Case No. 7411-- Edward W. Lowrie


In this case the tract of land condemned consisted of 258 acres on an all-year stream, consisting of 80 acres of open cultivated land and the rest woodland. The improvements included a 5-room house and a 3-room house, without electricity, and a barn. The declaration of taking was entered in January 1952, and the sum of $7,615.00 was deposited as just compensation at that time.


The owner valued the property at $19,350.00. Three lay witnesses, who appeared on his behalf, valued it between $15,000.00 and $16,000.00, and an expert valued it at $13,000.00. The testimony on behalf of the United States by a lay witness indicated a value of $8,000.00 and that of an expert witness indicated a value of $7,850.00. The jury returned a verdict of $13,820.00.


In support of his opinion, the Government expert offered to show the selling price of a tract of land of 63 acres, within one mile of the condemned land, consisting of 30 acres of open land improved by a house, a barn and other utility buildings, and 33 acres of woodland with an active stream. The sale took place on March 11, 1950. On objection this testimony was refused on the ground that the properties were not comparable in character.
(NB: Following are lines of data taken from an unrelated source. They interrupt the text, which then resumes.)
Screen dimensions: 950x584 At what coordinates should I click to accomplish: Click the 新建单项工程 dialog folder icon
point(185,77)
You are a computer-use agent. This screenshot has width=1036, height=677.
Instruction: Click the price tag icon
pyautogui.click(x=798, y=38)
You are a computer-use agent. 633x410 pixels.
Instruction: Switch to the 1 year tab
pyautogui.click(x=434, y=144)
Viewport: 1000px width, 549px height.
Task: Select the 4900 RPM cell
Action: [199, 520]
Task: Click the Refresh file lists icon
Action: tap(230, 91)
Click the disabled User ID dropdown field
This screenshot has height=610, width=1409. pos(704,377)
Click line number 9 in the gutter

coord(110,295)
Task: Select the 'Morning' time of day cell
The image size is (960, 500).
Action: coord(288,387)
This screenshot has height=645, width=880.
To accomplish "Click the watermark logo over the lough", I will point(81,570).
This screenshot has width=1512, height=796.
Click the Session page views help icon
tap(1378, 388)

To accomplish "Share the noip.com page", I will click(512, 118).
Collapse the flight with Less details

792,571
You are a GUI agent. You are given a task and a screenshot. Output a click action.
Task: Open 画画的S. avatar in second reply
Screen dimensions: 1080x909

The Judge expressed the view that it is very seldom that sales of property can be found of sufficient similarity to justify their admission in evidence for purposes of comparison.


The Government expert in support of his opinion also offered to show the sales price on April 16, 1948, of a tract of land of 220 acres consisting of 95 acres of crop land improved by an old house without electricity, a barn and four outbuildings, and 125 acres of woodland with no stream. On objection this testimony was also excluded on the ground that the properties were not comparable, and more particularly on the ground the proffered testimony violated the hearsay rule.


We think that these rulings were erroneous in both particulars. It goes without saying that rural properties are never precisely the same, and if one starts with the conviction that only in rare instances are they sufficiently similar to permit a comparison of values, the Court in many cases will be deprived of one of the most persuasive indications of market values and one of the most reliable checks upon expert opinion. We are on record as approving the rule that ordinarily the value of lands and interests in realty at a particular time may be proved by evidence of voluntary sales of similar property in the vicinity made at or about the same time. United States v. 5139.5 Acres of Land, 4 Cir., 200 F.2d 659, 662; see also United States v. Certain Parcels of Land, 3 Cir., 144 F.2d 626, 155 A.L.R. 253. In the instant case the evidence was offered to explain how the expert arrived at his conclusions, and it should not be overlooked that an expert witness is always subject to cross-examination, which may well be devastating, when it is shown that the properties to which he refers are so dissimilar as to furnish no adequate basis for comparison. The exercise of the Court's discretion should be made with these considerations in mind.


We adhere to the settled rule that a broad discretion is vested in the Trial Judge in passing on the admissibility of opinion evidence in cases of this sort and to exclude remote or non-probative transactions in order to hold the trial within reasonable limits. Ordinarily his rulings will not be disturbed on appeal; but, as is illustrated in the cases relied on by the property owners themselves on this appeal, the discretion is not absolute and may not be so exercised as to impede either party in an adequate presentation of his case. See United States v. Becktold Co., 8 Cir., 129 F.2d 473, 479; United States v. Ham, 8 Cir., 187 F.2d 265, 270; Hickey v. United States, 3 Cir., 208 F.2d 269, 273.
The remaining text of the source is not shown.